## TRECHO FORNECIDO
————————

Posso tanto trabalhar infinitamente mais as duas ou, o que não reduz a necessidade de trabalho, posso acrescentar elementos mais potentes como o pulso ainda pulsa e a mão e a terceira perna.
Depois parto para um krakasahna, movimento dispensável ao meu ver, a não ser que executado com muita intensão. daí para alguns movimentos de yoga que tem também na clareza sua maior debilidade.
Pensei em dispensar o krakasahna, transformá-lo em um rolamento simples, a posição de costas para uma posição fetal e dispensar a ascenção, dispensando o dedo em riste ou treinar o krakasahna a ponto de fazê-lo de olhos fechados.
Meu próximo movimento é a gravidez. Trago a habilidade de dilatar minha barriga desde que posso me lembrar. nas transformações do corpo, a gravidez é para mim um tema central. Minha ideia era renascer de mim mesmo. Pra mim o climax da cena.
A pausa me gerou uma reflexão. Se esse é o climax e se tenho um desfecho, o que me falta é uma apresentação. talvez as transformações devem se encaminhar todas para o renascimento.
Nasço, e do meu coração renasço. Cantava um trecho da música "momento 3" do disco "corpo" do Arnaldo Antunes.
Agora faria com a parte de "Cabimento". "e hoje eu caibo nesse corpo que cabia antes na minha mãe..." Falta pensar esse momento de gravidez enquanto climax e encaminhar tudo para ele, apresentação e desfecho.

————————

## DADOS FORNECIDOS
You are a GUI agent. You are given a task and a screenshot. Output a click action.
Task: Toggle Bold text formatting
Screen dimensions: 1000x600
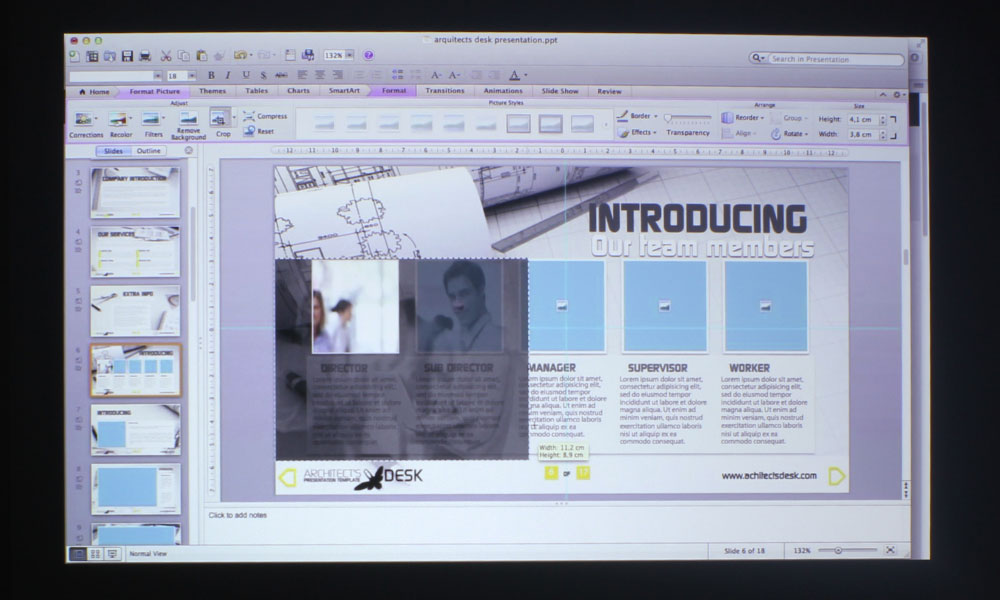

————————

## EXERCÍCIOS PROPOSTOS
- A) Responda às perguntas a seguir com base no trecho fornecido:
(i) Que habilidade quem escreve afirma possuir desde que consegue se lembrar?
(ii) De que música e de que disco provém o trecho cantado, e a quem o texto os atribui?
(iii) Em que se cogitou transformar o krakasahna?
- B) Segundo o trecho fornecido, por que se conclui que falta uma apresentação à cena? Explique em até três frases.
Os dados não guardam relação alguma com o trecho fornecido.

## RESPOSTAS
- A)
(i) A habilidade de dilatar a própria barriga.
(ii) Da música "momento 3", do disco "corpo", atribuídos a Arnaldo Antunes.
(iii) Em um rolamento simples.

- B) Porque a gravidez é tida como o clímax da cena, e já existe um desfecho. Com esses dois momentos definidos, o que resta é a apresentação.